O tema da redação deste ano do ENEM foi “O estigma associado às doenças mentais na sociedade brasileira”, baheeee. Perguntei para a minha filha estudante o significado da palavra estigma, e ela se enrolou toda, saindo pela tangente, como eu também faria se tivesse feito a tal redação integrante da prova de língua portuguesa.

Fui ao Google, que hoje é muito mais fácil acessar do que folear um dicionário monstruoso, daqueles maiores do que um tijolo furado do meu tempo de estudante – e que, aliás, só existia nas bibliotecas das escolas e olhem lá. Constatei, então, que se refere a tudo aquilo que for desonroso, diminutivo, pejorativo, o mesmo que labéu, diatribe, vitupério, conspurcação, opróbrio, e mais inúmeros palavrões desse quilate. Recordei de um tema passado, em tempos anteriores ao tal exame nacional, que confundia “laser com lazer”, e foi o maior rebuliço entre a estudantada que enfrentou aquela  prova.

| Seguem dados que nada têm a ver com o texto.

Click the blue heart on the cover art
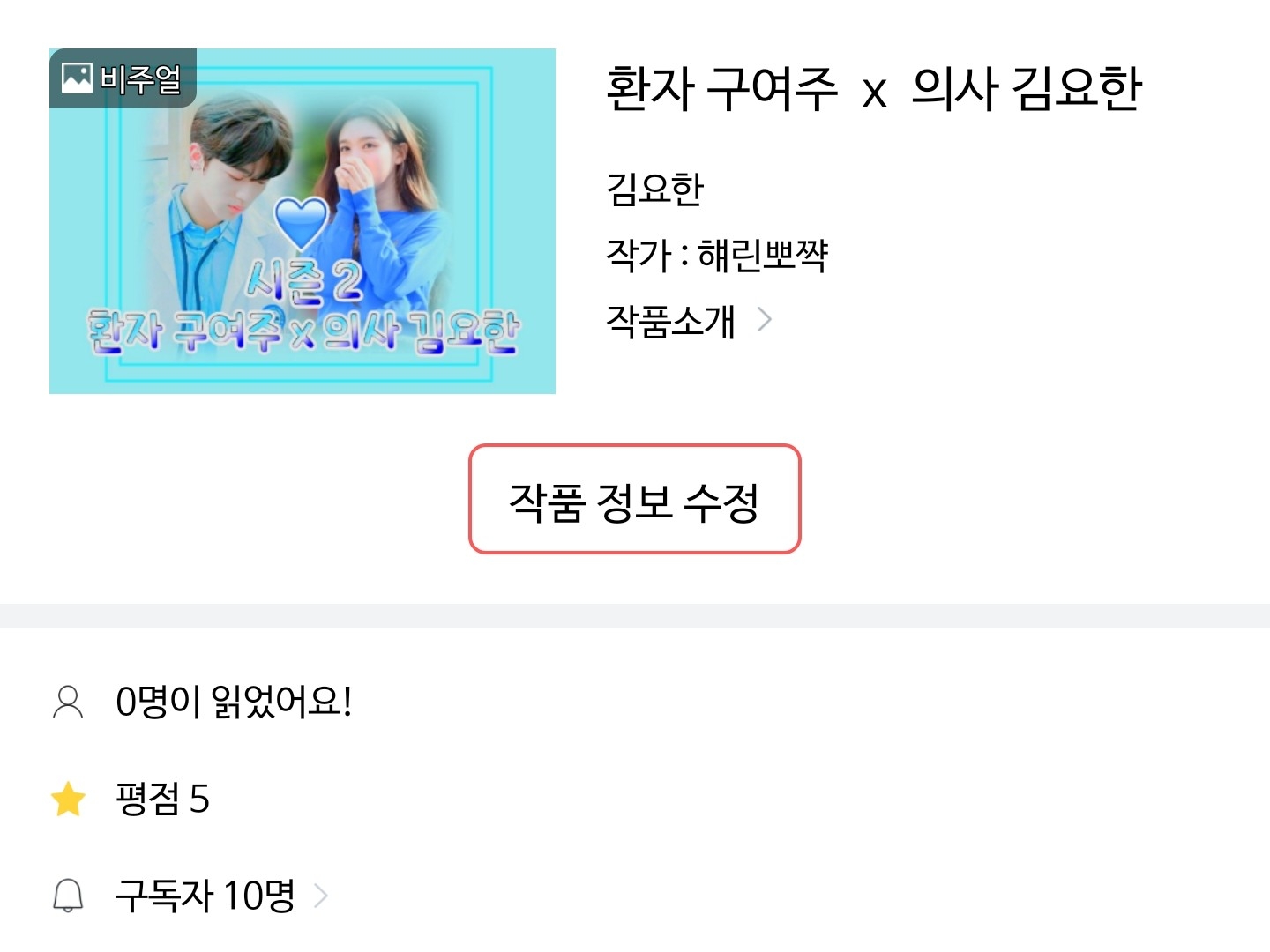This screenshot has width=1270, height=952. click(301, 222)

Eu não sou professor de português e, seguidamente, cometo alguns  erros de grafia, e até de pontuação, os quais a revisão do jornal corrige. Não me avexo, porque avalio que o mais importante são as ideias que a gente transmite, o que permite a comunicação escorreita com a maioria dos leitores. Mas vocês, que gostam de ler, me digam com sinceridade, quantos concursantes desses milhões que se inscreveram para o exame de ingresso aos cursos superiores pelo Brasil afora não devem ter “se embananado” para saber qual era o objetivo da banca? Manda o cara escrever sobre a saúde mental, o perigo das drogas, sobre a pandemia, sobre o tempo, o fim do Domingão do Faustão (graças a Deus)  ou  a falta de dinheiro pela escassez  dos empregos, e avalia, em cima de um tema corriqueiro, se o aluno tem raciocínio lógico e sabe se comunicar razoavelmente…

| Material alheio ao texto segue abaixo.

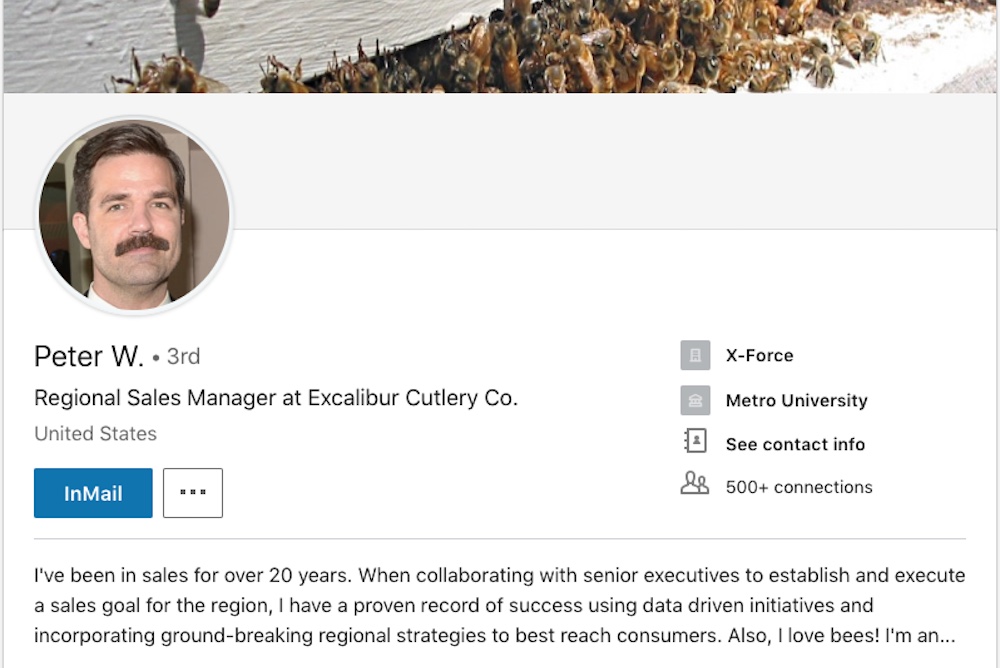Open the More actions ellipsis button

pos(193,493)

É a mesma coisa que saber do mecanismo de reprodução dos batráquios, ou em que era foi que os assírios e os caldeus habitaram o Império da Babilônia. Eu tenho estudado isso junto com a minha filha do oitavo ano.

E vivem realizando seminários para discutir a nova base curricular, o sexo dos anjos, e uma porção de cursos de atualização, mestrados e doutorados para melhorar o nível do ensino brasileiro. Ao término do ensino básico, falta praticidade, compromisso com a realidade do cotidiano das pessoas. Não sabem fazer o troco de uma nota de cinquenta reais para pagar uma pizza para o entregador da moto, nem avaliar o tamanho de um metro no tampo de uma mesa. Mas TIK TOK no celular e letras pornográficas desses funk da moda todos curtem.

Tô velho mesmo, e vou morrer sem entender a falta de objetividade e clareza do ensino nestes tempos de modernidades globalizadas.